* 本文
+ + + + +

私の実家には、17歳の犬がいる。犬の平均寿命が10~13歳なのでかなりのお年で、よく見ると目も白内障で白濁していて、叫んだり床をたたいても聞こえないくらい耳も遠くなっている。去年はまだ自分で歩けたりトイレに行けたりしていたけど、今年に入ってからはオムツ生活に。最近とうとう歩行器デビューをしたみたいで、母から送られた写真を見て、何とも言えない気持ちになった。

ついに歩行器デビュー。。。


男の子で、名前はチョコちゃんだけど、いろんなあだ名の持ち主で、もう本名を忘れているんじゃないかと思うくらい。私が9歳でアメリカにいた頃に飼い始めた犬なので、26歳の今の自分になるまで、長年連れ添ってくれている大切な家族の一員。

+ + + + +

収集データ
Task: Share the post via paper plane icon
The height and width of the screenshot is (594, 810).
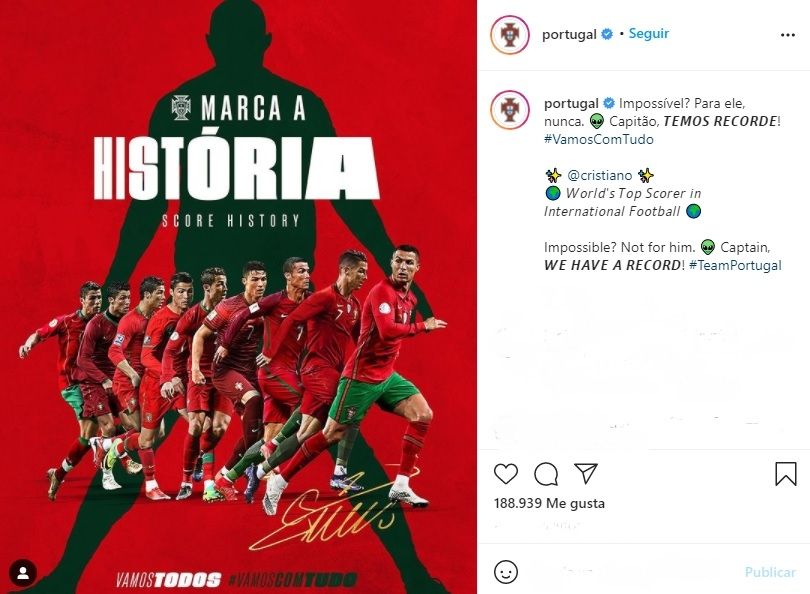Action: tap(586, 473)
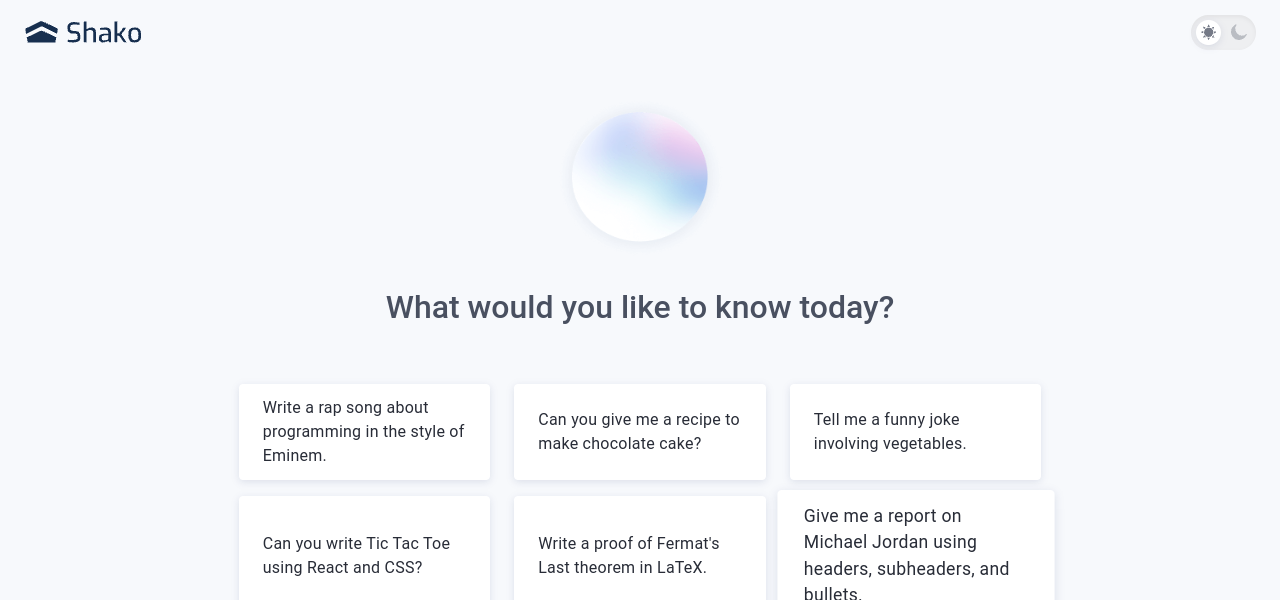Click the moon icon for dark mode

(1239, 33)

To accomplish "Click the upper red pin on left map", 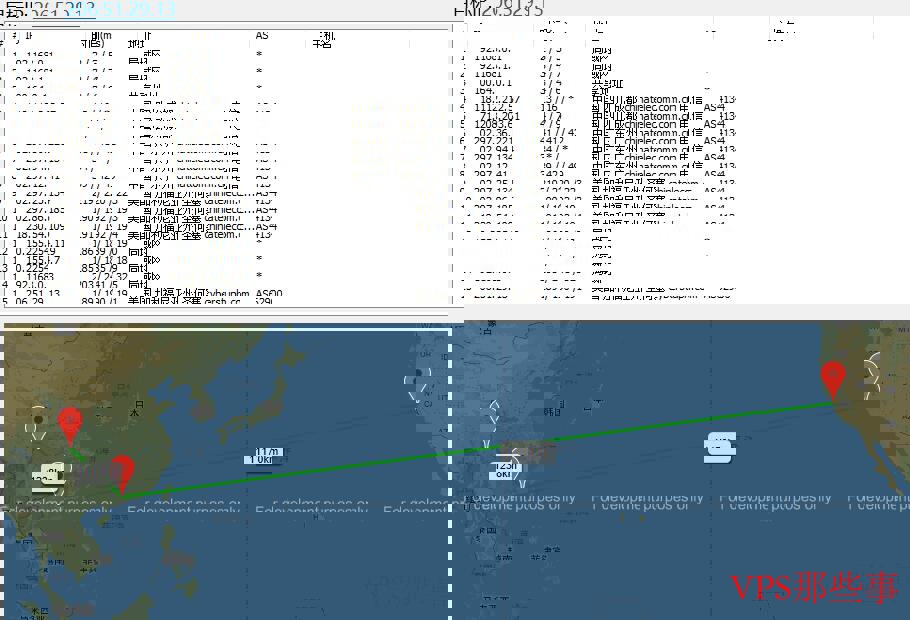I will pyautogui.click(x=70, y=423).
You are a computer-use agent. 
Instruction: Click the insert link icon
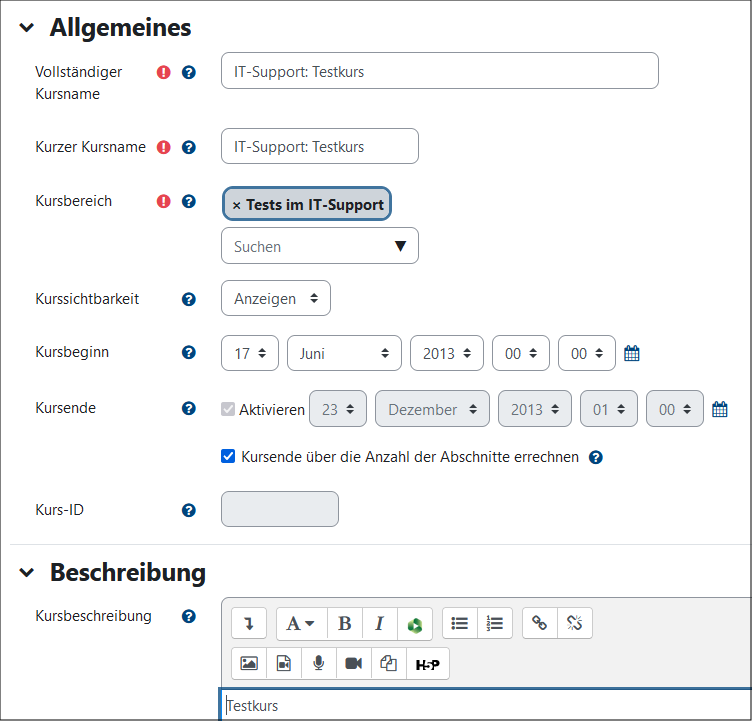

+ + + + +

* 理解度チェック
(1) 老犬についての本文を読んで、次の問いにそれぞれ答えよ。
(a) 犬の平均寿命は何歳とされているか。
(b) 今年に入ってから、犬はどのような生活になったか。
(c) 書き手がこの犬を飼い始めたのは何歳のときで、どこにいた頃か。
(2) 老犬チョコちゃんについての文章を、最後の一文のあとから書き継げ。

* 解答
(1)
(a) 10~13歳
(b) オムツ生活
(c) 9歳のときで、アメリカにいた頃

(2)
初めてチョコちゃんと会った日のことは今でも覚えている。犬が欲しいと親にせがみ続けたところ、ついに親も合意してくれて、賢くて毛が抜けないし匂わないという、極めて合理的な理由でプードルに決定。かわいいプードルのイメージば茶色かアイボリーだったので、姉の案で名前も「チョコちゃん」に決めていたと思う。色々経て、知人の紹介でコロラドの山奥のケンネルに行き、プードル3匹とご対面した。

3匹のうち、2匹はアイボリーで1匹だけ黒。アイボリーの子たちは体が小さめで大人しく、ぬいぐるみのようで愛くるしい。黒色の子は抱き上げるなりギャンギャン鳴いて抵抗し、あまり私に関心を見せず、自分の好きなようにそわそわ動いているような子で、正直あまり惹かれず。。。しかし最終決定権は親にあり、一番元気そうで健康そうだからと黒色の子に決定。少しがっかりしながらも、念願のわんちゃんが来るのでわくわくして、連れて帰るときも私が膝の上に乗せて帰った。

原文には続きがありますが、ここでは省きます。